# MATERIAL PROVIDED
## Begin

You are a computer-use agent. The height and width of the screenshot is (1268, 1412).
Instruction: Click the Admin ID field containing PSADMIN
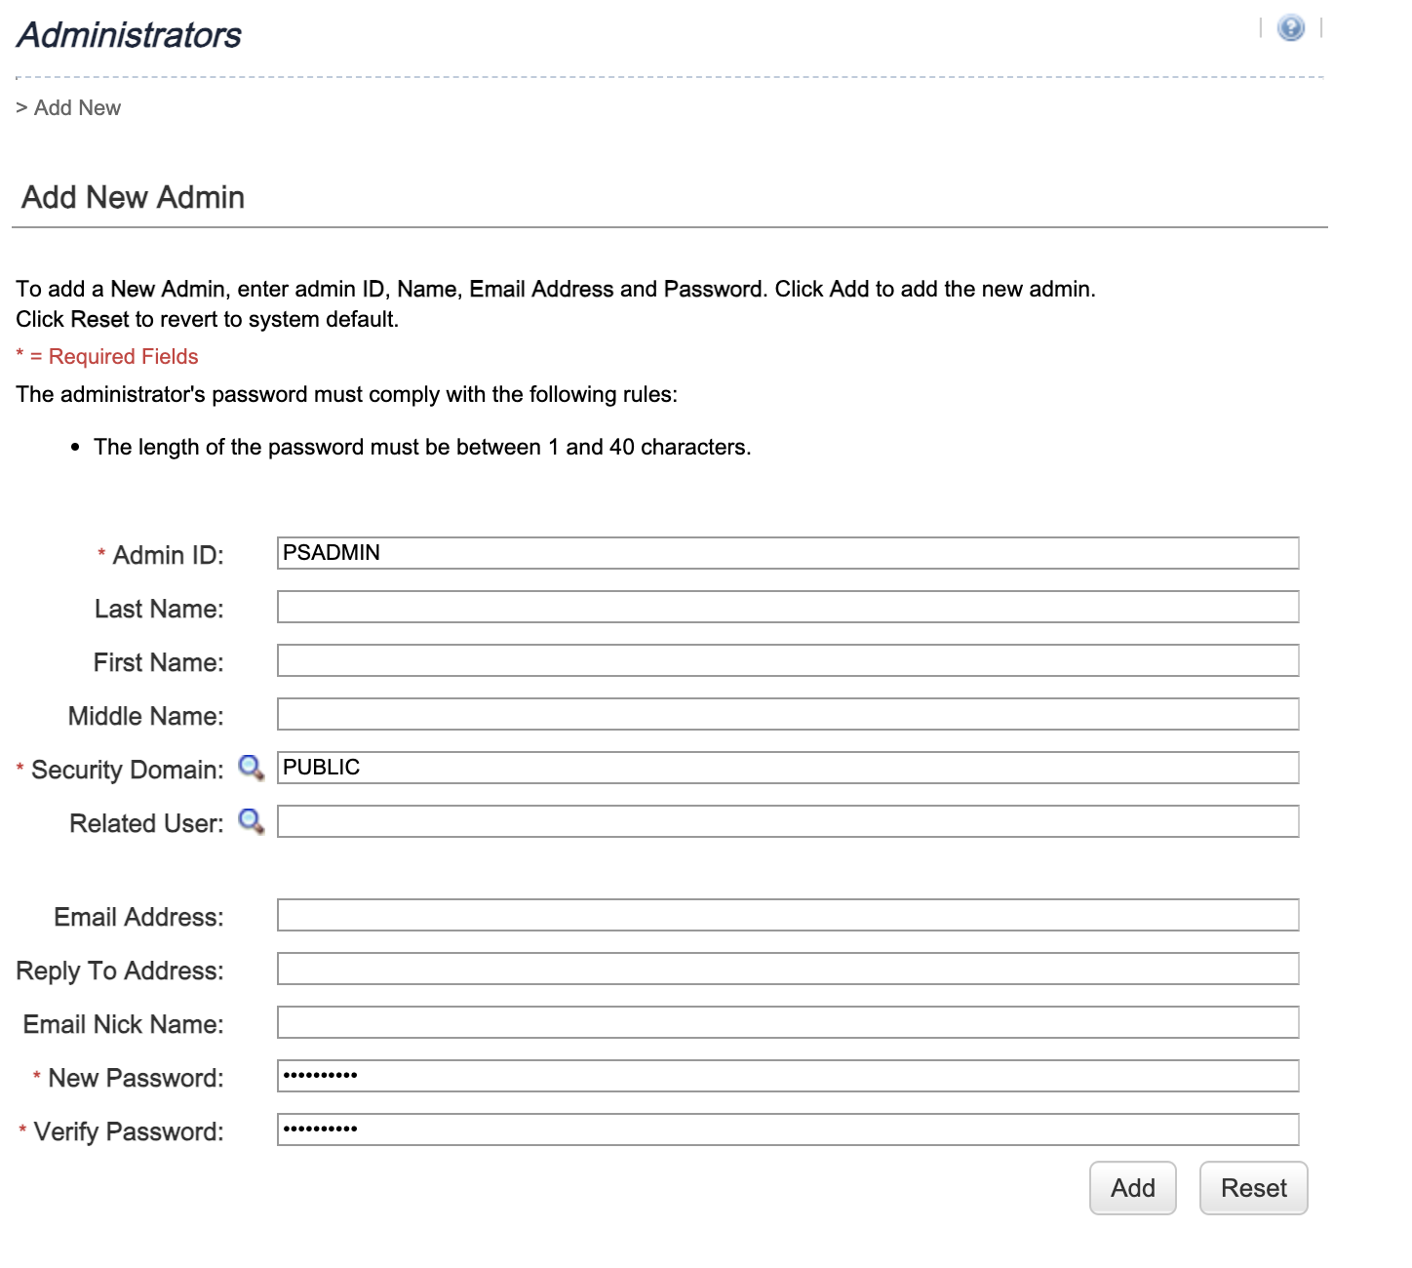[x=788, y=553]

## End
## Begin

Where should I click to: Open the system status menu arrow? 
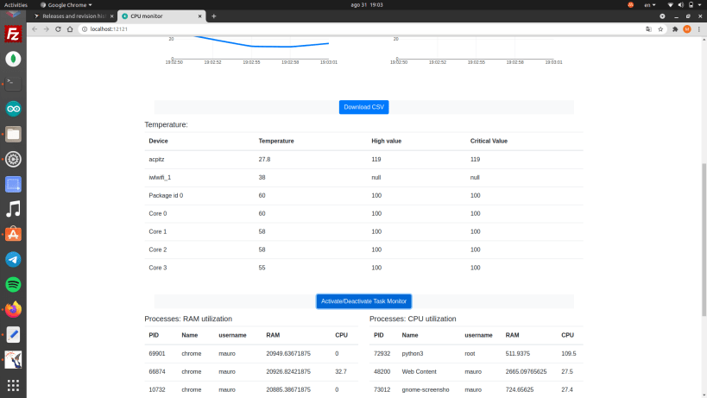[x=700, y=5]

## End

# SHORT TASK
Rewrite the entries from the line with "Where should I" up to and including the line with "[x=700, y=5]", replacing "system status" with "network" and leaving everything else unchanged. Omit the pictures.

# REPLY
Where should I click to: Open the network menu arrow? 
[x=700, y=5]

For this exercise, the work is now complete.